The citizens have not helped the air pollution situation in the city much with Diwali turning the city into a gas chamber of sorts. Here are some steps that the government can look to for reducing the air pollution as emergency measures:

New legislation to curb air pollution

The government needs to formulate a new legislation that would regulate the emission to pollutants into the atmosphere by different actors. There are already laws in place for automobile emissions, but they desperately needs upgradation to higher standards even at the cost of heavy investments in fuel advancements and technology upgradation by automobile manufacturers–corporate partnership is crucial in this regard. A lot of pollution is caused by factories and dirty industries that emit smoke, noxious gaseous and harmful particulate matter into the air. There are measures available to refine chimney emissions like pulse jet cleaning systems, cyclone separators, precipitators etc which reduce pollutants and PM particles from the emission.

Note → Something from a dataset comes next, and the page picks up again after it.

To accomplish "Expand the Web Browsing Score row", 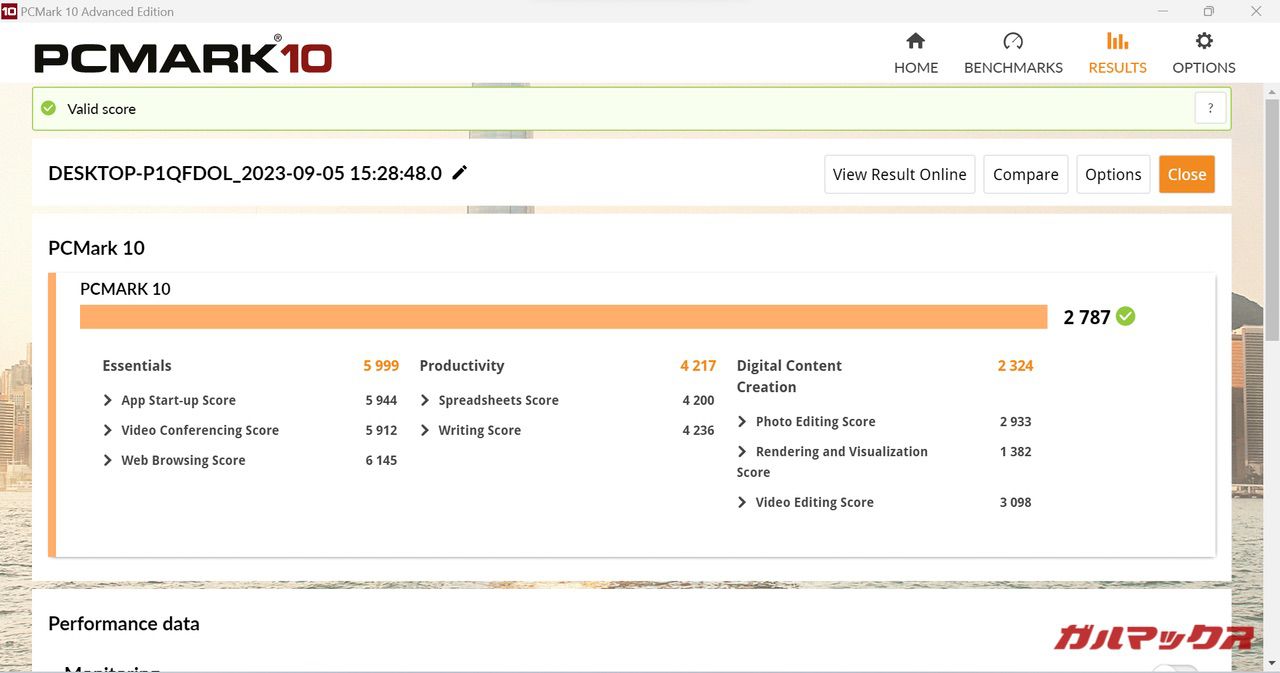I will 108,460.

Using sprinklers and curbing dust pollution

A major chunk of the PM particles in the air are dust and controlling dust suspension in the air is crucial. The Supreme Court has given directives to use vacuum cleaning on roads, sprinkling and washing of roads and buildings and covering construction sites to prevent dust from spreading into the surrounding environment. Implementation is the only lagging factor. Vacuum cleaners are nowhere to be seen on roads. Sprinkling has not been done and construction sites still remain open despite heavy fines liable on offenders–regardless of the construction being done by individuals or builders.

Closing schools, offices, factories and obligatory public gathering places for short time

It is also important to keep the people from being exposed to the hazardous air for long as it leads to serious health implications. Beijing which has suffered the brunt of air pollution due to the obsession over rapid economic and industrial advancement. Lung Cancer cases in the Chinese capital have increased by 60 per cent over the last decade. So the situation is grave and needs immediate countermeasures. Countries like China have in the past closed down whole cities like Beijing when the air pollution crossed the danger mark and directed people to stay indoors to avoid exposure to the toxic air.

Taking off certain class of vehicles on high air pollution days

The government must send out daily health updates relating to air quality and also direct taking off certain class of vehicles like heavy polluting diesel vehicles off the roads on days when air pollution levels are at a high. It must also ensure that traffic is run smoothly and proper parking spaces are demarcated as traffic jams contribute massively to air pollution. Around 10 percent of the land in Delhi is occupied by automobiles, according to a research by the Jawaharlal Nehru University. Lack of proper parking spaces leads to people parking their cars on road which narrow down the navigable asphalt for vehicles increasing jams and pollution.

Limiting the number of cars on road and cars owned by per family

The government can also take a cue from countries like France and China who have in the past limited the numbers of cars a family can own depending upon the number of independent and dependent persons. It can also promote safer public transport measures including transport for last mile connectivity. It needs to boost confidence of people in public transport. Safety on roads and last mile connectivity itself will boost confidence to travel by public transport.

Revisit the odd and even scheme

Although revisiting the scheme will not dissipate the smog hovering over the breathable atmosphere in Delhi immediately, it would reduce the emissions massively and help the air pollution situation over a staggered time period. Delhi government’s odd-even scheme came under much criticism when it was announced last year but once implemented much of the city appreciated the changes seen in the air pollution levels and the reduced traffic congestion on roads.